**DESCRIPTION OF THE TASK**
Take each line of the data that contains the string "Circle" and copy it.

**RECORDS SHOWN**
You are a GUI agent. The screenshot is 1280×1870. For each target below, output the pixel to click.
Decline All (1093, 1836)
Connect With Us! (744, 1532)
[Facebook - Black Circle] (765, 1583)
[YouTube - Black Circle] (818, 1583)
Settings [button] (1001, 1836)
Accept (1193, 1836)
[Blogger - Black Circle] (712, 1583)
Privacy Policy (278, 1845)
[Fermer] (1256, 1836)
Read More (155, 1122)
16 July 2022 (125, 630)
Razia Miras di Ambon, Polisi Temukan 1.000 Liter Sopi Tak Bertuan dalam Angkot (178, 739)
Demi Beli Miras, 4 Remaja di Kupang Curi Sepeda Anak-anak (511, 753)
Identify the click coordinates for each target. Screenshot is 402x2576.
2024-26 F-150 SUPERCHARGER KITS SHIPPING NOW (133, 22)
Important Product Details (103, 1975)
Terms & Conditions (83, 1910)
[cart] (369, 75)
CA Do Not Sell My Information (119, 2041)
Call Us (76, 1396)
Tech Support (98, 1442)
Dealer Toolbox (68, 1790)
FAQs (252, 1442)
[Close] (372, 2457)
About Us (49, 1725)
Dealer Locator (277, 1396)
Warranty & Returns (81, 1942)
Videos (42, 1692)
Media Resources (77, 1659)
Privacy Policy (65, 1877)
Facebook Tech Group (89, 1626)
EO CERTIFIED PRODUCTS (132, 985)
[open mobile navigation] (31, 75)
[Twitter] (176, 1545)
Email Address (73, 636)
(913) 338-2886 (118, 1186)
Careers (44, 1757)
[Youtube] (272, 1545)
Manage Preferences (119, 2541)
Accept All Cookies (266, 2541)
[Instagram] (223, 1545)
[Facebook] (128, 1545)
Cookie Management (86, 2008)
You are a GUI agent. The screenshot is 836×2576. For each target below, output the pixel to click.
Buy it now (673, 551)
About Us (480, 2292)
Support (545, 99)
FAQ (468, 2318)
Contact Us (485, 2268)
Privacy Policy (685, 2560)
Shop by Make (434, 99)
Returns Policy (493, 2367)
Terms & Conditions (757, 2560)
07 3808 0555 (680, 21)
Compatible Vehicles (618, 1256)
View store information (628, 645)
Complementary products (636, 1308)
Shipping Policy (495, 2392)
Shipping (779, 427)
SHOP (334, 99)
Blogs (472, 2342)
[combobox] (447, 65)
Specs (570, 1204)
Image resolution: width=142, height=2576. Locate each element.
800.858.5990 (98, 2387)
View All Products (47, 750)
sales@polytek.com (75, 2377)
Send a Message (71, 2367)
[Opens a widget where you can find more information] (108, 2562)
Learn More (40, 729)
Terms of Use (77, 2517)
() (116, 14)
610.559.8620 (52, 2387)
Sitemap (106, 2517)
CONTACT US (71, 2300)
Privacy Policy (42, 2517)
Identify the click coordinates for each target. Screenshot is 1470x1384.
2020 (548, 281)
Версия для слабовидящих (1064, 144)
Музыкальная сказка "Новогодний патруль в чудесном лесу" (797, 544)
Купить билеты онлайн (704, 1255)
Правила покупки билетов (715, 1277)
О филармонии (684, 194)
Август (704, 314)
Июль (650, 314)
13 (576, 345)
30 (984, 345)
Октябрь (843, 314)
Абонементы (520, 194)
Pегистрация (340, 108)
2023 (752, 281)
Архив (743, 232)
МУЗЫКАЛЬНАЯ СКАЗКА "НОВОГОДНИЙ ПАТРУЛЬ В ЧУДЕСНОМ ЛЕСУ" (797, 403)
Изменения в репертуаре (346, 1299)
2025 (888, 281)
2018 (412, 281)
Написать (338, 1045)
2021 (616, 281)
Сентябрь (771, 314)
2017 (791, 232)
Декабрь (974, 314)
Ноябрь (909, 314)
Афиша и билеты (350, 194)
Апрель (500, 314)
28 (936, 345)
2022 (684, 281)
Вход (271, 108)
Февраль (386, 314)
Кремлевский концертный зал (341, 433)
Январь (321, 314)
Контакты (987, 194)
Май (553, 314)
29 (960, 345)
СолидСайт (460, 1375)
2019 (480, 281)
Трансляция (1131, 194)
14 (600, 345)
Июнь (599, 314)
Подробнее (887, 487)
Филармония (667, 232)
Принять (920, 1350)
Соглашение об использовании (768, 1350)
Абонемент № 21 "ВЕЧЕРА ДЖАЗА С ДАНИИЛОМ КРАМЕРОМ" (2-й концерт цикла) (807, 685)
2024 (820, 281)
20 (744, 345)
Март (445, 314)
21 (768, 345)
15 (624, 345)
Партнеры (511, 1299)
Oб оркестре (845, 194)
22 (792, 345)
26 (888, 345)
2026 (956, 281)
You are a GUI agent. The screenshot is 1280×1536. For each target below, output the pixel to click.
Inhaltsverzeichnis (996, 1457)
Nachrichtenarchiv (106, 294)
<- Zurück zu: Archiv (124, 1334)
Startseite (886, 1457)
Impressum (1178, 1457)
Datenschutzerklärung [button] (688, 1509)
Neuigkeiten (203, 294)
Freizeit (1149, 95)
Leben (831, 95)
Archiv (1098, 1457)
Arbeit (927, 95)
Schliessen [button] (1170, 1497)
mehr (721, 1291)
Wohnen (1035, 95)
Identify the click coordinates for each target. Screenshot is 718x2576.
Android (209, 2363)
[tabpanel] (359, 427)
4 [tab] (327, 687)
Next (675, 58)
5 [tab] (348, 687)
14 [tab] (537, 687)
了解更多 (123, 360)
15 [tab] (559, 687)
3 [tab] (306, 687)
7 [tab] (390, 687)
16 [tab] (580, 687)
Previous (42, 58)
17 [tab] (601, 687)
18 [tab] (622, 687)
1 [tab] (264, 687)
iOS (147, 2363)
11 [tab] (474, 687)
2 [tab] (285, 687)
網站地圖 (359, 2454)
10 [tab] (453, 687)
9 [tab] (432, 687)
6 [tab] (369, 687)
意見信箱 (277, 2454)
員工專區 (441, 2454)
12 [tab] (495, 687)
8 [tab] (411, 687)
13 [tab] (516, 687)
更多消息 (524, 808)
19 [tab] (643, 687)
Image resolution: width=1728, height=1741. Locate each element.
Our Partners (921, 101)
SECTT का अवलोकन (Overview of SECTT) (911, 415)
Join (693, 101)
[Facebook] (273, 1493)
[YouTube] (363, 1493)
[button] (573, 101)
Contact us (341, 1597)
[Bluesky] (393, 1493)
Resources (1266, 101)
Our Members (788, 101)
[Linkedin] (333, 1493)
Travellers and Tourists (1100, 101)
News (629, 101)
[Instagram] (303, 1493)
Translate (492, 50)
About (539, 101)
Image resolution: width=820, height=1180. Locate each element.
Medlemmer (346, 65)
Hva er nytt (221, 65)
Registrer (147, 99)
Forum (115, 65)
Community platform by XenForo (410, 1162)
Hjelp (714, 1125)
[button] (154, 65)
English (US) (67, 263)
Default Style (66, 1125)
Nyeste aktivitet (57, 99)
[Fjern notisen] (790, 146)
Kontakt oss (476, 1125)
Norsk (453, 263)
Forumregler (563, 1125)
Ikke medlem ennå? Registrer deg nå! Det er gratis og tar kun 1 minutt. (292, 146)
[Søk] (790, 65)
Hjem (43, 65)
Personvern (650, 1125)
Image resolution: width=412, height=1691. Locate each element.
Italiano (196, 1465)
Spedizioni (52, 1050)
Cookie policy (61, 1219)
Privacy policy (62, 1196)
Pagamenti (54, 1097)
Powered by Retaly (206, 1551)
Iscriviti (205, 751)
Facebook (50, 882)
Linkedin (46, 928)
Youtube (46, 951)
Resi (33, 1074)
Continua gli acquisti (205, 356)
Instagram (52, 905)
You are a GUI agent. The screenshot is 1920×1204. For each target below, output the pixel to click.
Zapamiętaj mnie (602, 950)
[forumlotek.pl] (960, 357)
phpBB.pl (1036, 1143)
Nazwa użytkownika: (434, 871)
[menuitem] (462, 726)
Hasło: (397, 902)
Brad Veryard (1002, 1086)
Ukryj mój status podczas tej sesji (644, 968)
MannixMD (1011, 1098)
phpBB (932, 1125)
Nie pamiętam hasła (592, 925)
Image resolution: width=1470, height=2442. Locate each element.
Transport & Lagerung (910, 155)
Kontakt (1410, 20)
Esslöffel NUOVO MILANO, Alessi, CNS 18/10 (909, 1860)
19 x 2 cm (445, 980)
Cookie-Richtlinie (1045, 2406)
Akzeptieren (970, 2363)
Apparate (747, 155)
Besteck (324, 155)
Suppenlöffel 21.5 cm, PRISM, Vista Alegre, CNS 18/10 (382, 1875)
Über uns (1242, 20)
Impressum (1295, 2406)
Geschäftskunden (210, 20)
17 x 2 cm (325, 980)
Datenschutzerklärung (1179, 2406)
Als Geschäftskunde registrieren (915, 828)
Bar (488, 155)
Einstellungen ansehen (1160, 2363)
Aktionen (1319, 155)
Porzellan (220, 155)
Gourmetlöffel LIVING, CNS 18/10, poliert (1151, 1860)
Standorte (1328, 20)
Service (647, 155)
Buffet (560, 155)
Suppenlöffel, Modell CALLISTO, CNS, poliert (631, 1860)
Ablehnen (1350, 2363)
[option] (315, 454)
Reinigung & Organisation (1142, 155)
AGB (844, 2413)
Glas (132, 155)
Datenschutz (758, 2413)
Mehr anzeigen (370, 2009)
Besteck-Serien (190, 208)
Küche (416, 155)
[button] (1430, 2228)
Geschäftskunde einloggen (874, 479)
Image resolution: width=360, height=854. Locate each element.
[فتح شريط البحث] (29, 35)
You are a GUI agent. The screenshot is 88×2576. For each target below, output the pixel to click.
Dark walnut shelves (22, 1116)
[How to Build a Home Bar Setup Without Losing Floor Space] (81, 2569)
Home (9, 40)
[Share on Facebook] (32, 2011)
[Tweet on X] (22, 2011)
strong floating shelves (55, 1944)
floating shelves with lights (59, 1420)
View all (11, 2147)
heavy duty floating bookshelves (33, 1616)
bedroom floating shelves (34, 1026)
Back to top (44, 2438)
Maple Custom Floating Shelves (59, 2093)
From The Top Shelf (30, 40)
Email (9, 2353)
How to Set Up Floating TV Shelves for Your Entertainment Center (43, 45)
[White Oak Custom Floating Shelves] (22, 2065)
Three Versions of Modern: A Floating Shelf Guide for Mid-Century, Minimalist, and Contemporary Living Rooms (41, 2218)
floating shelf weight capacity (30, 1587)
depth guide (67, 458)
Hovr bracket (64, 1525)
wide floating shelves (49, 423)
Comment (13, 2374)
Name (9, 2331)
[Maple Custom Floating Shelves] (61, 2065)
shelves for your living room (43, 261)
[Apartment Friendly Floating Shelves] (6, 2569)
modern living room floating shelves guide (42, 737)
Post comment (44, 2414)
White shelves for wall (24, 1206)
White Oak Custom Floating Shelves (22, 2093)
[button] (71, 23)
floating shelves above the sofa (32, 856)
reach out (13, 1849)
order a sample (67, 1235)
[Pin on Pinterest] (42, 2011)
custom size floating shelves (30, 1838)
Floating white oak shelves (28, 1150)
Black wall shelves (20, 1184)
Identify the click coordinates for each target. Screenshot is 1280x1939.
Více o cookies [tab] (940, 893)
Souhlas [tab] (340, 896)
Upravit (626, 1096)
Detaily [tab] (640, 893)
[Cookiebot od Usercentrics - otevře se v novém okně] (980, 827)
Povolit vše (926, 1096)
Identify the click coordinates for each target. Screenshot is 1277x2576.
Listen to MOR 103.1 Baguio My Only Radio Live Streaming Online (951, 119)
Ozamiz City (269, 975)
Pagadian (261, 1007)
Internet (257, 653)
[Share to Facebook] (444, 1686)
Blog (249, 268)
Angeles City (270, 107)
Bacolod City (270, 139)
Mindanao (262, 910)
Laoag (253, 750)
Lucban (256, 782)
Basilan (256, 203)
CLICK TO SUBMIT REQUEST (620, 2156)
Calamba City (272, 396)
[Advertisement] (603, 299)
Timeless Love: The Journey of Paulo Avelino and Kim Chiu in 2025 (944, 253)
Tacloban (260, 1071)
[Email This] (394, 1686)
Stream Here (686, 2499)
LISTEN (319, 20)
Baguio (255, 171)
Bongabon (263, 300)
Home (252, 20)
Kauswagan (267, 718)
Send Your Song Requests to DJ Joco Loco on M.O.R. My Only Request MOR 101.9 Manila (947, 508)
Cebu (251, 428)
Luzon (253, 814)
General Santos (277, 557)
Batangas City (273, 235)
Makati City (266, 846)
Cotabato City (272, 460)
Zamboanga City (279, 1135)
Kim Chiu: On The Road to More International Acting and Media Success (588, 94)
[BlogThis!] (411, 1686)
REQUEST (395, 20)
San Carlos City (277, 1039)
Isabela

**EXERCISE ANSWER**
[Facebook - Black Circle] (765, 1583)
[YouTube - Black Circle] (818, 1583)
[Blogger - Black Circle] (712, 1583)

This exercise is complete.